Hacker News new | ask | show | jobs
by _nalply 685 days ago
Would it make sense to compress code and data with something like zstd and let the CPU decompress?

Of course this means a large change of how computers work but perhaps it is possible to make this opt-in (i.e. backwards compatible) for software?

4 comments

This would make memory read performance much, much more unpredictable, so it is a no-go from the start. And beyond that, the problem is not one of bandwidth, it is one of latency. This would increase bandwidth sometimes, but it would increase latency always, which is a terrible trade-off. Missed branch predictions would cost even more than they do today, for example.
This idea isn't about compressing in-flight, but in the instruction cache, so that more instructions will fit into the cache, and you don't need to fetch as often (and thus incur latency) from main memory / L2.

Zstd is impractical, but I can imagine some sort of storage efficient microcode? (current Intel CPUs store original x86 instructions in the L1 instruction cache).

You then need extra memory to store the de-compressed instructions, since you can't predict before running the decompression how many instructions you'll get. And you still the problem of an unpredictably-sized instruction cache.

Plus, the larger the instruction cache is, the worse every branch mis-prediction is.
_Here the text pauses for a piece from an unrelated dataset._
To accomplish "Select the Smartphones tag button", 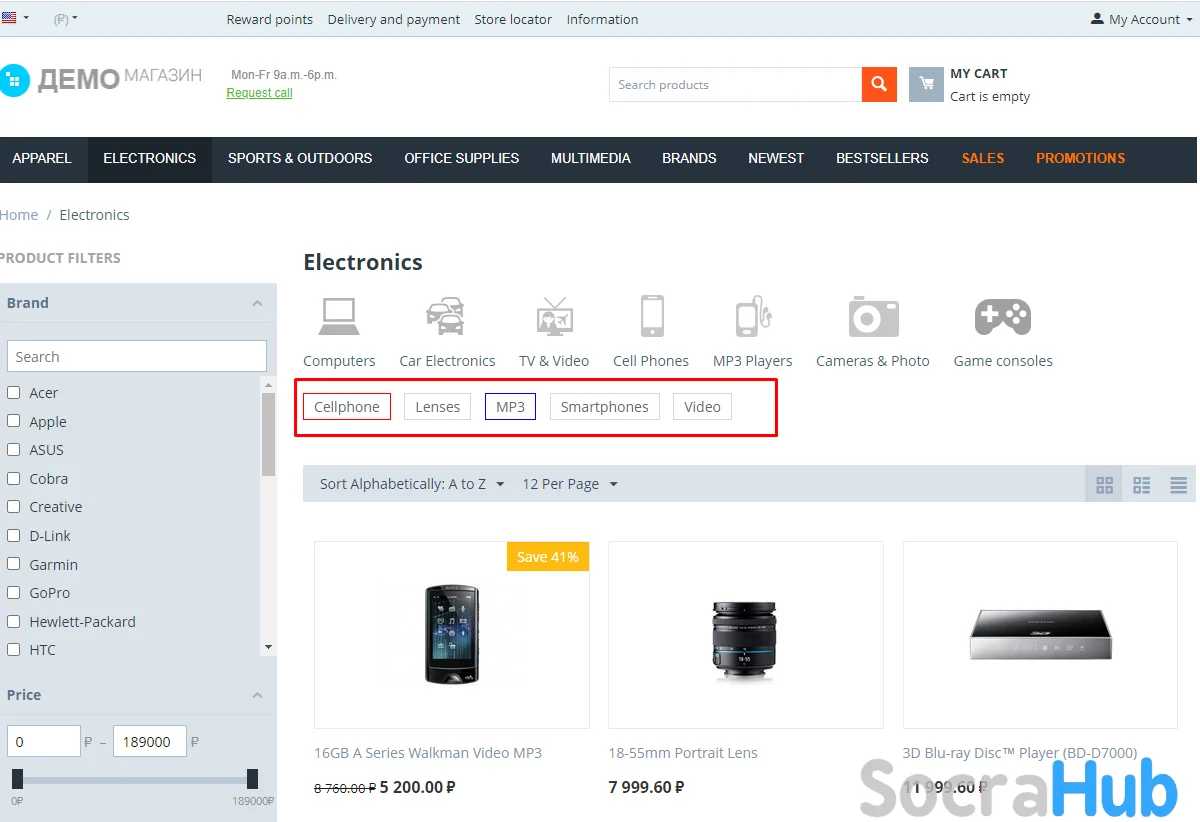I will (604, 407).
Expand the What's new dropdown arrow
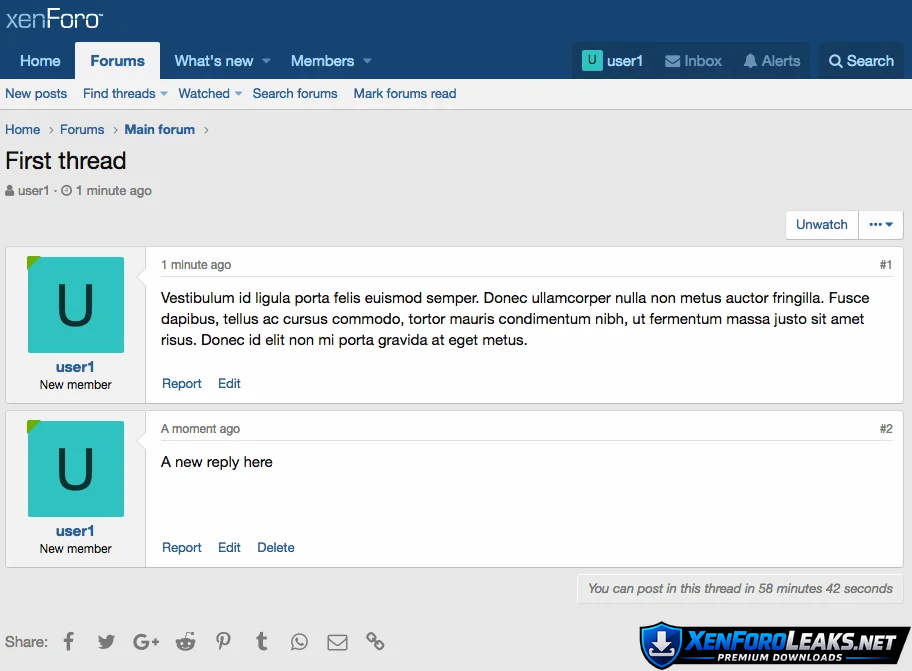Screen dimensions: 912x671 [266, 61]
As far as I know, the size of the instruction cache is not really limited because of space issues, it's limited for precisely this reason.

Some instruction sets are variable length, there are also things like thumb and the 'compressed' riscv extension.

If you compress each instruction one at a time into a variable number of bits the ability to jump to any instruction is preserved but compression is hurt by not being able to use cross-instruction conditional probabilities and having to pack things into integer numbers of bits.

One could imagine a compression format that had 'jump points' -- compiler selection locations where it was possible to jump and decode from, so that you'd only take the above losses at potential jump targets.

You could go further an imagine the instruction set having some kind of constrained short jump forward a limited distance (by simply letting the decoder decode that way) or that can go back a limited distance without using a jump point so long as there was no way for controlflow to change out from under it.

I wonder what percentage of instructions would need to be jump points in such a system?

But I think this is mostly of academic interest: except in very small embedded devices code size is not a huge performance driver and like anything else you get diminishing returns from further optimizations. Variable length multiple-of-bytes instruction sets like x86 probably get a significant fraction of the potential compression gains and do so without a lot of complexity.

x86 is a variable-length encoding where more frequently used instructions tend to have shorter encodings. Thumb doesn't go as far, with only 2 and 4 -byte instructions. You can find old papers on Huffman encoding instructions.

More effective block compression schemes are harder to pull off because of branches.

The problem here is branches. since you can jump to pretty much any instruction, every instruction needs to be a valid place to start decoding which makes the idea non-tenable.